6 de janeiro de 2009

Do latim: a estrangeira.

A menina suja e despenteada estava parada entre a calçada e o portão da casa como se ambos já pertencessem a ela. Aparentemente vizinha da parede azul que chamou a sua atenção, ela queria convencer sua imaginação de que o que havia além do muro era bonito e interessante. Já estava ali há muito tempo. Não podiam saber os que acabavam de chegar no carro que ela devorava com os olhos, mas o enorme sorriso de satisfação ao ver alguém finalmente chegando foi quem a dedurou. Lambuzada de sorvete nas mãos e terra nos pés, exibia o sorriso honesto e desdentado a que se referiu Mario Quintana, mesmo que não fizesse uma vaga idéia de quem ele fosse. Velhinho, para ela, só seu avô, que certamente arrancava os cabelos à sua procura. Mal chegaram as pessoas por quem ela esperava e ela já partiu em busca de seu pequeno objetivo.

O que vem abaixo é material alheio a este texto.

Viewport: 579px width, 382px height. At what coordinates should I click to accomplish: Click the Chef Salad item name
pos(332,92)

As crianças são cheias de pequenas metas, a serem cumpridas com o empenho de um navegador a procurar por novas terras. Uma volta no quarteirão calçando patins ganha conotação épica: as crianças constroem diariamente, com suas espadas, cavalos e armaduras de mentira, suas pequenas Ilíadas. Quando querem, trocam o cenário: onde estava a terra, aparece o céu, o cavalo vira tapete e a armadura, um chapéu pontudo com plumas coloridas, engraçado ou intimidante.

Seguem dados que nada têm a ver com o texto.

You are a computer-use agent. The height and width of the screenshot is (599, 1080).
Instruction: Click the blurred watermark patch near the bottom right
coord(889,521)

A menina falava, sem parar para reparar no que estava dizendo. Sabia que fazia sentido na sua cabeça e não precisava pensar mais sobre isso. As palavras desobedientes pulavam da boca na maior das boas intenções, queriam inocentemente expressar toda a euforia que cabia naqueles aproximados um metro e nove centímetros de pura inocência. "Bárbara, mas meus amigos me chamam de Barba". Ela se antecipava nas suas falas, sem muita articulação, comendo algumas sílabas, e recuperando-as com uma pausa e uma tomada de fôlego. Continuava, destemida, despreocupada, desembestada, a esbanjar seu léxico infantil. Os interlocutores, pobres adultos que nem se sabiam como tais, ouviam a tudo com admiração e certo espanto - como é que a infância de repente se tornou essa vontade de querer adiantar as coisas? - , respondendo como podiam às inúmeras interrogações que vinham de Barba e deles mesmos. "Posso ver a piscina? Posso ver tudo? Posso?". Ela nem se importava em ser atendida ou não, queria apenas falar. Nem sequer esperava pela resposta: dizia alguma coisa e já ia andando, pequeninamente insolente, acelerada, à frente dos três interlocutores que não conseguiam acompanhá-la. Sob uma chuva de especulações e curiosidades dos adultos, o corpinho de Barba saltitava pela casa, certamente lançando mão do plano de invasão que traçou mentalmente enquanto desenhava a rabiscos tortos a planta da casa. As justificativas sobre a impossibilidade de nadar na água cheia de bactérias da piscina ou as recomendações sobre avisar a mãe que estava ali passavam despercebidas. Só respondia a trivialidades como "quem penteou o seu cabelo?" ou "quantos anos você tem?". O ambiente desconhecido a ser desbravado era seu novo brinquedo.
Acabou explorando o corredor, a escada, os arbustos, o cachorro e a água levemente esverdeada da piscina, embora não tenha visto de fato nenhuma dessas coisas. Seus olhos brilhavam como quem olha para um castelo e seus milhares de mistérios. Saiu cheia de si, ostentando o troféu invisível de mais um de seus pequenos combates. Mal reparou nas portas que levavam a novos espaços desconhecidos: estava fortemente convencida de aquilo era tudo. Despediu-se apressada, ocupando-se em apontar seu barquinho e remo para outra direção.